# How do you find the particular solution to ysqrt(1-x^2)y'-x(1+y^2)=0 that satisfies y(0)=sqrt3?

Dec 31, 2016

Use the separation of variables method, integrate both sides, and then use the specified point to evaluate the constant.

#### Explanation:

Given: ysqrt(1 - x^2)y' - x(1 + y^2) = 0; y(0) = sqrt(3)

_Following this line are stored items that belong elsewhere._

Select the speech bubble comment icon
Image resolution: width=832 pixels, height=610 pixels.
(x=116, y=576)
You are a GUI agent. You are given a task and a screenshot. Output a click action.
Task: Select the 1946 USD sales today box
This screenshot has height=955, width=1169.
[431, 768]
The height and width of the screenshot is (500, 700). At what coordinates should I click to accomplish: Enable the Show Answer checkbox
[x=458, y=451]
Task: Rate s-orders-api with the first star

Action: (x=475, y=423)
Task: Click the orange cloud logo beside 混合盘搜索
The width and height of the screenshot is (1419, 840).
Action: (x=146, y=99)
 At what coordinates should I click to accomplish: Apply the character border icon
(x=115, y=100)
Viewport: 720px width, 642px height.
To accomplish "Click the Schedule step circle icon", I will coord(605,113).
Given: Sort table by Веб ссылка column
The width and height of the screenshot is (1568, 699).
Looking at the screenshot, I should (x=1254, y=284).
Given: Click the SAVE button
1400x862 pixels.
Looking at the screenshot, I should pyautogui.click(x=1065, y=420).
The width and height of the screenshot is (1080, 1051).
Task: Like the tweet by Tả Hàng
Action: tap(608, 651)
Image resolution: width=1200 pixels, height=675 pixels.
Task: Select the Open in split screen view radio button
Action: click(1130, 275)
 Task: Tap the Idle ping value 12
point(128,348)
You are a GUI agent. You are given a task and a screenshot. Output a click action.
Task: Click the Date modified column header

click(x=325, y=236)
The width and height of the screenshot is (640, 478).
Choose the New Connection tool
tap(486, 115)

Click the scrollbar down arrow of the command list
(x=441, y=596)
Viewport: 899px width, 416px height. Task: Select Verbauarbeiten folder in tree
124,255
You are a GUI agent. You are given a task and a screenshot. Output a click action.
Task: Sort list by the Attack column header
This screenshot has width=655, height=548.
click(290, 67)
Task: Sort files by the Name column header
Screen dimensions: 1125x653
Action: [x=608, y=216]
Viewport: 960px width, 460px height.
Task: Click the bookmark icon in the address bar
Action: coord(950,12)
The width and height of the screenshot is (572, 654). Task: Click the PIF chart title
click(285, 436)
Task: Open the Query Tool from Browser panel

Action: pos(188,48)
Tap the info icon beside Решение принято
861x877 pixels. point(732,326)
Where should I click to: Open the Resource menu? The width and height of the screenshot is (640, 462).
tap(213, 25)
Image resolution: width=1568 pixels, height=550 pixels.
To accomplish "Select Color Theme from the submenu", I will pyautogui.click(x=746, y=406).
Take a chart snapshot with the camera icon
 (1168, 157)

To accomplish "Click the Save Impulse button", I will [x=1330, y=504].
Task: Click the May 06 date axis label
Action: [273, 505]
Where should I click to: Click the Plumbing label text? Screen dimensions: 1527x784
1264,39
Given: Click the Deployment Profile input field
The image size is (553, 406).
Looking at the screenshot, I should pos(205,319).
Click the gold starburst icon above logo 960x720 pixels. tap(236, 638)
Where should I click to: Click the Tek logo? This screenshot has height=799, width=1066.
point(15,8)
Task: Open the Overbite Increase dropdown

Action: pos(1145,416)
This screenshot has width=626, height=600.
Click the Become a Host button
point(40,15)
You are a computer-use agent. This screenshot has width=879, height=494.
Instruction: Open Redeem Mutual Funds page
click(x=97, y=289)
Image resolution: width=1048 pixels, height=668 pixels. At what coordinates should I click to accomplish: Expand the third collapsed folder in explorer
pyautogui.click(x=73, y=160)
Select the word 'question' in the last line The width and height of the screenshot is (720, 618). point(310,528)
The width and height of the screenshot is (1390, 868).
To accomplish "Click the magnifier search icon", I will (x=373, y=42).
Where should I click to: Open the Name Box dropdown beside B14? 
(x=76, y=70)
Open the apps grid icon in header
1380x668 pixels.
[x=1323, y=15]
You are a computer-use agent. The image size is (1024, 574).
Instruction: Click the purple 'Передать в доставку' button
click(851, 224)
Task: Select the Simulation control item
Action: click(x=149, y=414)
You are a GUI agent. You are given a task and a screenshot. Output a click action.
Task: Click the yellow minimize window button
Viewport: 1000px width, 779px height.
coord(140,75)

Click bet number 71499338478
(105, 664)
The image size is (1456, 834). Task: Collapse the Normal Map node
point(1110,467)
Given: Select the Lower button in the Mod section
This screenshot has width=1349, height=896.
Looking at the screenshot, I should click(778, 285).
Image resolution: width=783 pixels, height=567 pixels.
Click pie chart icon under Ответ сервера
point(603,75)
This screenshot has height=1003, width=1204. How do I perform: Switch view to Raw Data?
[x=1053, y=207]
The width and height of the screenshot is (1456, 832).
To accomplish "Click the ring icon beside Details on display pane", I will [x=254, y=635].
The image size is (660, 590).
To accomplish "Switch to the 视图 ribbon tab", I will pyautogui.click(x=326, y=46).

Use the notation $\frac{\mathrm{dy}}{\mathrm{dx}}$ for y':

$y \sqrt{1 - {x}^{2}} \frac{\mathrm{dy}}{\mathrm{dx}} - x \left(1 + {y}^{2}\right) = 0$

Move the second term to the right side:

$y \sqrt{1 - {x}^{2}} \frac{\mathrm{dy}}{\mathrm{dx}} = x \left(1 + {y}^{2}\right)$

Multiply both sides of the equation by $\frac{\mathrm{dx}}{\sqrt{1 - {x}^{2}} \left(1 + {y}^{2}\right)}$

$\frac{y}{1 + {y}^{2}} \mathrm{dy} = \frac{x}{\sqrt{1 - {x}^{2}}} \mathrm{dx}$

Integrate both sides:

$\int \frac{y}{1 + {y}^{2}} \mathrm{dy} = \int \frac{x}{\sqrt{1 - {x}^{2}}} \mathrm{dx}$

$\left(\frac{1}{2}\right) \ln \left(1 + {y}^{2}\right) = - \sqrt{1 - {x}^{2}} + C$

Multiply both sides by 2:

$\ln \left(1 + {y}^{2}\right) = - 2 \sqrt{1 - {x}^{2}} + C$

Use the exponential function:

$1 + {y}^{2} = {e}^{- 2 \sqrt{1 - {x}^{2}} + C}$

Adding a constant in the exponent is the same as multiplying by a constant:

$1 + {y}^{2} = C {e}^{- 2 \sqrt{1 - {x}^{2}}}$

Subtract 1 from both sides:

${y}^{2} = C {e}^{- 2 \sqrt{1 - {x}^{2}}} - 1$

Square root both sides:

$y = \pm \sqrt{C {e}^{- 2 \sqrt{1 - {x}^{2}}} - 1} \text{ [1]}$

Use the point to solve for C, substitute 0 for x and $\sqrt{3}$ for y:

$\sqrt{3} = \pm \sqrt{C {e}^{- 2 \sqrt{1 - {0}^{2}}} - 1}$

The above equation can only be true, if we can drop the $\pm$ and make it only positive:

$\sqrt{3} = \sqrt{C {e}^{- 2 \sqrt{1 - {0}^{2}}} - 1}$

Square both sides and solve for C:

$3 = C {e}^{-} 2 - 1$

$4 = C {e}^{-} 2$

$C = 4 {e}^{2}$

Substitute $4 {e}^{2}$ for C and remove the $\pm$ in equation [1]:

$y = \sqrt{\left(4 {e}^{2}\right) {e}^{- 2 \sqrt{1 - {x}^{2}}} - 1}$